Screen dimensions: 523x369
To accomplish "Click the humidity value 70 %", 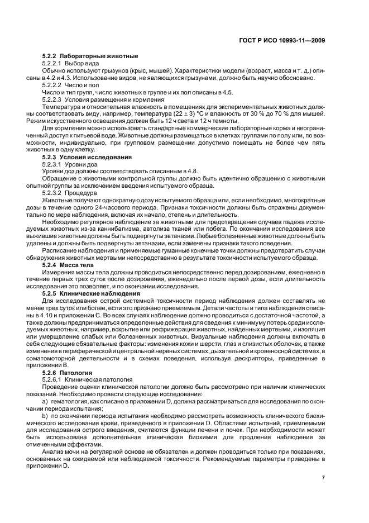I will tap(290, 113).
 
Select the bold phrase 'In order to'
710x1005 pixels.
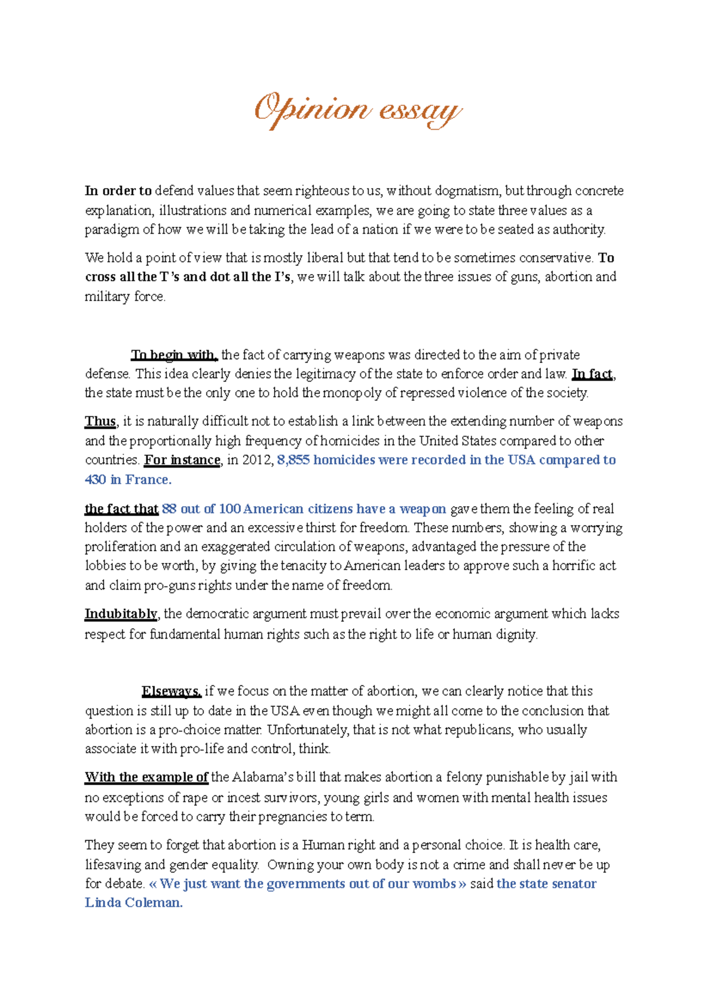(118, 191)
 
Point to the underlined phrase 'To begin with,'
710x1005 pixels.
(175, 355)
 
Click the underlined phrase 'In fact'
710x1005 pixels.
(592, 374)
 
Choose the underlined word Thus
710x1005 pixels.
(101, 421)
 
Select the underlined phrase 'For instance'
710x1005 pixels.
(182, 460)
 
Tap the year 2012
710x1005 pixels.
(256, 460)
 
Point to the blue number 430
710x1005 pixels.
(95, 479)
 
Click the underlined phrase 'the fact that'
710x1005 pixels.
(121, 509)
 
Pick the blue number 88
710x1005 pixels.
(169, 509)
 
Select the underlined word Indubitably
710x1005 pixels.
(121, 614)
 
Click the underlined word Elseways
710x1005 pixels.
(172, 691)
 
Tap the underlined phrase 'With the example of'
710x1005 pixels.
(146, 777)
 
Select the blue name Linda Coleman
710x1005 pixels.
(134, 903)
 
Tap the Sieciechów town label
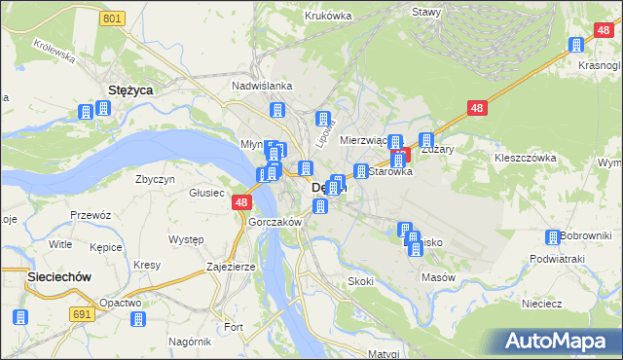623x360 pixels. pos(58,276)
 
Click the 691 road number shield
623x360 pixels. pos(84,313)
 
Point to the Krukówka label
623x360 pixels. pos(327,16)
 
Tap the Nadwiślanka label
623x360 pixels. pos(262,85)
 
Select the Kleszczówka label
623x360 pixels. pos(525,157)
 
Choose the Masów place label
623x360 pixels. pos(439,277)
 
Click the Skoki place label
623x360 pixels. pos(360,281)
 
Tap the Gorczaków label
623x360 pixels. pos(275,222)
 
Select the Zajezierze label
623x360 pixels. pos(231,266)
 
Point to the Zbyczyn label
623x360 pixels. pos(156,179)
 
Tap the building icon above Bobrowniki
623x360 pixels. pos(554,237)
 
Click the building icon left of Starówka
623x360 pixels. pos(360,172)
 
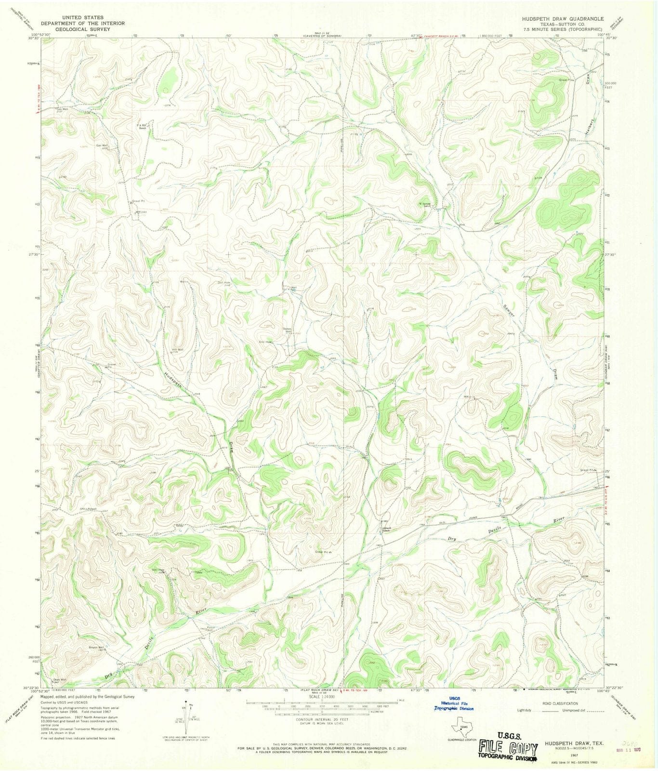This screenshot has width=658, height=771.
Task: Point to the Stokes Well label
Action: pyautogui.click(x=288, y=330)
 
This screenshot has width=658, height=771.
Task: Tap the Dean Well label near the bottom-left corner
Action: pyautogui.click(x=59, y=680)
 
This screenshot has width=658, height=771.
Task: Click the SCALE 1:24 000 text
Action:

┄┄┄┄┄┄

### Work instructions
Starting at the line that contains "Click the Skoki place label" and stopping after the line that contains "623x360 pixels. pos(156,179)", arrange that stretch of the data, and only that stretch, as a numbered list. Leave out the blank lines.

### Solution to this exercise
1. Click the Skoki place label
2. 623x360 pixels. pos(360,281)
3. Tap the Gorczaków label
4. 623x360 pixels. pos(275,222)
5. Select the Zajezierze label
6. 623x360 pixels. pos(231,266)
7. Point to the Zbyczyn label
8. 623x360 pixels. pos(156,179)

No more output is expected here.